PAGE EXCERPT:

Many hopeful ESL teachers dream of honing their craft in France -- but it can also be an experience filled with challenges!
While most French speakers take English as a second language in school, once they arrive on the workforce, they're often nervous about using the skills they acquired. In large part, this has to do with the way the French school system works. In French schools, participation is not encouraged in the same way as it is in the American system. As a result, many French students leave high school – or even university – with a decent level of reading comprehension or even written English skills, but they're too nervous to speak. It's no surprise that so many of them opt to return to school with a qualified ESL teacher when they find they need to use English on the job.
When I first moved to France, I encountered this shyness first-hand: while many of my peers claimed to speak English, very few were willing to speak with me. Compounded with the importance that many French speakers place, not only on making oneself understood in a given language, but on speaking the language perfectly, it was no surprise to me that so many French people chose to take ESL classes once they entered the workplace.
When I decided to become an ESL teacher myself, however, I was baffled by the veritable panoply of acronyms, choices, and prices on offer; it seemed like a full-time job just to make the right choice. Luckily, gaining an ESL teaching certificate in France is simpler than it may seem at first.
Becoming an ESL teacher in France requires, first and foremost, that you choose the type of certification program you wish to follow, before picking the location where you hope to hone your skills. Of course, earning your certificate – and later, gaining teaching employ in France – requires that you think ahead a bit, but with this guide, you will be able to do just that.
Types of TEFL Courses in France
If you’re hoping to become an English teacher in France, a variety of course options are at your disposal, but for simplicity’s sake, it’s best to look at them as belonging to one of several categories.
Traditional TEFL Courses
A traditional TEFL course is distinguished from the other options in this list, first and foremost, in that it is not necessarily governed by one group or structure. This means that TEFL courses can range considerably in price, intensity, and value.
If you opt for a TEFL course, you’ll likely be getting the most bang for your buck, but you will have to do a bit of research to ensure that you’re choosing a TEFL course that will serve you later on.

TO DO:
[a] How would you put this sentence from the article on ESL teaching in France into Spanish: "This means that TEFL courses can range considerably in price, intensity, and value."
[b] In the article on ESL teaching in France, what is the stretch from "Types of TEFL" through "you later on."? Quote it word for word.

DATA:
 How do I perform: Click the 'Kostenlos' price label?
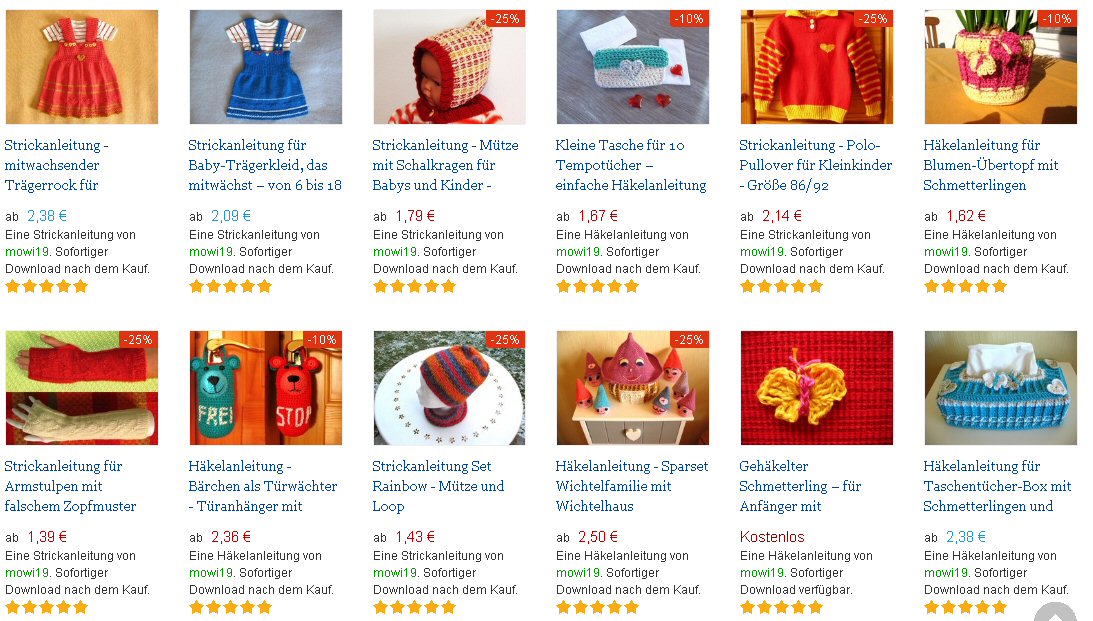point(772,537)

RESULTS IN ORDER:
[a] Esto significa que los cursos TEFL pueden variar considerablemente en precio, intensidad y valor.

[b]
Types of TEFL Courses in France
If you’re hoping to become an English teacher in France, a variety of course options are at your disposal, but for simplicity’s sake, it’s best to look at them as belonging to one of several categories.
Traditional TEFL Courses
A traditional TEFL course is distinguished from the other options in this list, first and foremost, in that it is not necessarily governed by one group or structure. This means that TEFL courses can range considerably in price, intensity, and value.
If you opt for a TEFL course, you’ll likely be getting the most bang for your buck, but you will have to do a bit of research to ensure that you’re choosing a TEFL course that will serve you later on.